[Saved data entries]
+ + + + +

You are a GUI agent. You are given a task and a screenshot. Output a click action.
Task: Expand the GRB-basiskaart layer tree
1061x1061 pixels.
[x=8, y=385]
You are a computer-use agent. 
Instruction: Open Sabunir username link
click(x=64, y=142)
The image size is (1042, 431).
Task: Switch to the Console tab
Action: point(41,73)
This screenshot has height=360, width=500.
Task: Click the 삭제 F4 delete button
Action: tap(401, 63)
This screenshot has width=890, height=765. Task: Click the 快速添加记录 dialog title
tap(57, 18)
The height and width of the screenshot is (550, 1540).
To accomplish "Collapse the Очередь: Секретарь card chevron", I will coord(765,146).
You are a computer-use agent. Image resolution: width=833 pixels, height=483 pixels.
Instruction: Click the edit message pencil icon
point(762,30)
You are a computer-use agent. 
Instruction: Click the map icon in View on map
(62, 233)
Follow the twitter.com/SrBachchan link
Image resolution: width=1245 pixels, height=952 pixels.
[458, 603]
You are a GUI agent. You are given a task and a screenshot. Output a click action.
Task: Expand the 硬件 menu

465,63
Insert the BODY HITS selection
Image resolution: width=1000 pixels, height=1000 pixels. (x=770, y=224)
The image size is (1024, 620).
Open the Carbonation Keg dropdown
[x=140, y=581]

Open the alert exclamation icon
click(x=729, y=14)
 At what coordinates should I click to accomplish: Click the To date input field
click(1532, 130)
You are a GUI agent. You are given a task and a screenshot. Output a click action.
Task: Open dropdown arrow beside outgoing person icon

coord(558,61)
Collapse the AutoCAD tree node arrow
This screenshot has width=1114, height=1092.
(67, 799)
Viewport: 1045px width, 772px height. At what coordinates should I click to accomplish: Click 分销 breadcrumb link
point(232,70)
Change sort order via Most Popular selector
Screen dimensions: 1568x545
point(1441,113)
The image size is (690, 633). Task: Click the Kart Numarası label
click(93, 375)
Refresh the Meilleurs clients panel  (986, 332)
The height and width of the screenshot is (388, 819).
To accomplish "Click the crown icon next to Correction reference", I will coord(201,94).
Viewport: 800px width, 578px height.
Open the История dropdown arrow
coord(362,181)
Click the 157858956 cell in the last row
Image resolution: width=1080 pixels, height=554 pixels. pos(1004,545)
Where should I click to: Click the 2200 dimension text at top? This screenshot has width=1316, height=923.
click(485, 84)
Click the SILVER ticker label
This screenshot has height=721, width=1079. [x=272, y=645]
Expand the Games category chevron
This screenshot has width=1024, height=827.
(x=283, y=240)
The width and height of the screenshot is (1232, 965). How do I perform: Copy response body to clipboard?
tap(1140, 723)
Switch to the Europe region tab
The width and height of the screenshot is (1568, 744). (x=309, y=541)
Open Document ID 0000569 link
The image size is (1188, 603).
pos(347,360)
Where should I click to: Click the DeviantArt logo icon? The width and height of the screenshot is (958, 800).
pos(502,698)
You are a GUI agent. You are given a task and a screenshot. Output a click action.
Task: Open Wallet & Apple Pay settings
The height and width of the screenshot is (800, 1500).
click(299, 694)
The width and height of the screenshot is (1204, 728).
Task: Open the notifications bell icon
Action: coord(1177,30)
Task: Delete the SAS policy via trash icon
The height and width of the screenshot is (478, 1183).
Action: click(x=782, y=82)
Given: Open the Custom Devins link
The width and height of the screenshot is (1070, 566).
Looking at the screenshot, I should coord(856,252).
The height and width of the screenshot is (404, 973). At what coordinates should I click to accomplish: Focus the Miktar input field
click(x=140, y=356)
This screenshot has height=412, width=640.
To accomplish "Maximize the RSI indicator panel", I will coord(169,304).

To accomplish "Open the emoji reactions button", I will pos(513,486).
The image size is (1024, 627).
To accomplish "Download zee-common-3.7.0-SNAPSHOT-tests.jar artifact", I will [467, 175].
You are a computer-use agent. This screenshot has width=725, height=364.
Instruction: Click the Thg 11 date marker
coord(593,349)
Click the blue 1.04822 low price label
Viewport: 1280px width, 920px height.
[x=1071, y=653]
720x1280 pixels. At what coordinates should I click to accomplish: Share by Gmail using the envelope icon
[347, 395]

+ + + + +

● Instructions for the task:
Output the records above, each one exactly, with none left out.

● Answer to the problem:
You are a GUI agent. You are given a task and a screenshot. Output a click action.
Task: Expand the GRB-basiskaart layer tree
1061x1061 pixels.
[x=8, y=385]
You are a computer-use agent. 
Instruction: Open Sabunir username link
click(x=64, y=142)
The image size is (1042, 431).
Task: Switch to the Console tab
Action: point(41,73)
This screenshot has height=360, width=500.
Task: Click the 삭제 F4 delete button
Action: tap(401, 63)
This screenshot has width=890, height=765. Task: Click the 快速添加记录 dialog title
tap(57, 18)
The height and width of the screenshot is (550, 1540).
To accomplish "Collapse the Очередь: Секретарь card chevron", I will coord(765,146).
You are a computer-use agent. Image resolution: width=833 pixels, height=483 pixels.
Instruction: Click the edit message pencil icon
point(762,30)
You are a computer-use agent. 
Instruction: Click the map icon in View on map
(62, 233)
Follow the twitter.com/SrBachchan link
Image resolution: width=1245 pixels, height=952 pixels.
[458, 603]
You are a GUI agent. You are given a task and a screenshot. Output a click action.
Task: Expand the 硬件 menu

465,63
Insert the BODY HITS selection
Image resolution: width=1000 pixels, height=1000 pixels. (x=770, y=224)
The image size is (1024, 620).
Open the Carbonation Keg dropdown
[x=140, y=581]

Open the alert exclamation icon
click(x=729, y=14)
 At what coordinates should I click to accomplish: Click the To date input field
click(1532, 130)
You are a GUI agent. You are given a task and a screenshot. Output a click action.
Task: Open dropdown arrow beside outgoing person icon

coord(558,61)
Collapse the AutoCAD tree node arrow
This screenshot has width=1114, height=1092.
(67, 799)
Viewport: 1045px width, 772px height. At what coordinates should I click to accomplish: Click 分销 breadcrumb link
point(232,70)
Change sort order via Most Popular selector
Screen dimensions: 1568x545
point(1441,113)
The image size is (690, 633). Task: Click the Kart Numarası label
click(93, 375)
Refresh the Meilleurs clients panel  (986, 332)
The height and width of the screenshot is (388, 819).
To accomplish "Click the crown icon next to Correction reference", I will coord(201,94).
Viewport: 800px width, 578px height.
Open the История dropdown arrow
coord(362,181)
Click the 157858956 cell in the last row
Image resolution: width=1080 pixels, height=554 pixels. pos(1004,545)
Where should I click to: Click the 2200 dimension text at top? This screenshot has width=1316, height=923.
click(485, 84)
Click the SILVER ticker label
This screenshot has height=721, width=1079. [x=272, y=645]
Expand the Games category chevron
This screenshot has width=1024, height=827.
(x=283, y=240)
The width and height of the screenshot is (1232, 965). How do I perform: Copy response body to clipboard?
tap(1140, 723)
Switch to the Europe region tab
The width and height of the screenshot is (1568, 744). (x=309, y=541)
Open Document ID 0000569 link
The image size is (1188, 603).
pos(347,360)
Where should I click to: Click the DeviantArt logo icon? The width and height of the screenshot is (958, 800).
pos(502,698)
You are a GUI agent. You are given a task and a screenshot. Output a click action.
Task: Open Wallet & Apple Pay settings
The height and width of the screenshot is (800, 1500).
click(299, 694)
The width and height of the screenshot is (1204, 728).
Task: Open the notifications bell icon
Action: coord(1177,30)
Task: Delete the SAS policy via trash icon
The height and width of the screenshot is (478, 1183).
Action: click(x=782, y=82)
Given: Open the Custom Devins link
The width and height of the screenshot is (1070, 566).
Looking at the screenshot, I should coord(856,252).
The height and width of the screenshot is (404, 973). At what coordinates should I click to accomplish: Focus the Miktar input field
click(x=140, y=356)
This screenshot has height=412, width=640.
To accomplish "Maximize the RSI indicator panel", I will coord(169,304).

To accomplish "Open the emoji reactions button", I will pos(513,486).
The image size is (1024, 627).
To accomplish "Download zee-common-3.7.0-SNAPSHOT-tests.jar artifact", I will [467, 175].
You are a computer-use agent. This screenshot has width=725, height=364.
Instruction: Click the Thg 11 date marker
coord(593,349)
Click the blue 1.04822 low price label
Viewport: 1280px width, 920px height.
[x=1071, y=653]
720x1280 pixels. At what coordinates should I click to accomplish: Share by Gmail using the envelope icon
[347, 395]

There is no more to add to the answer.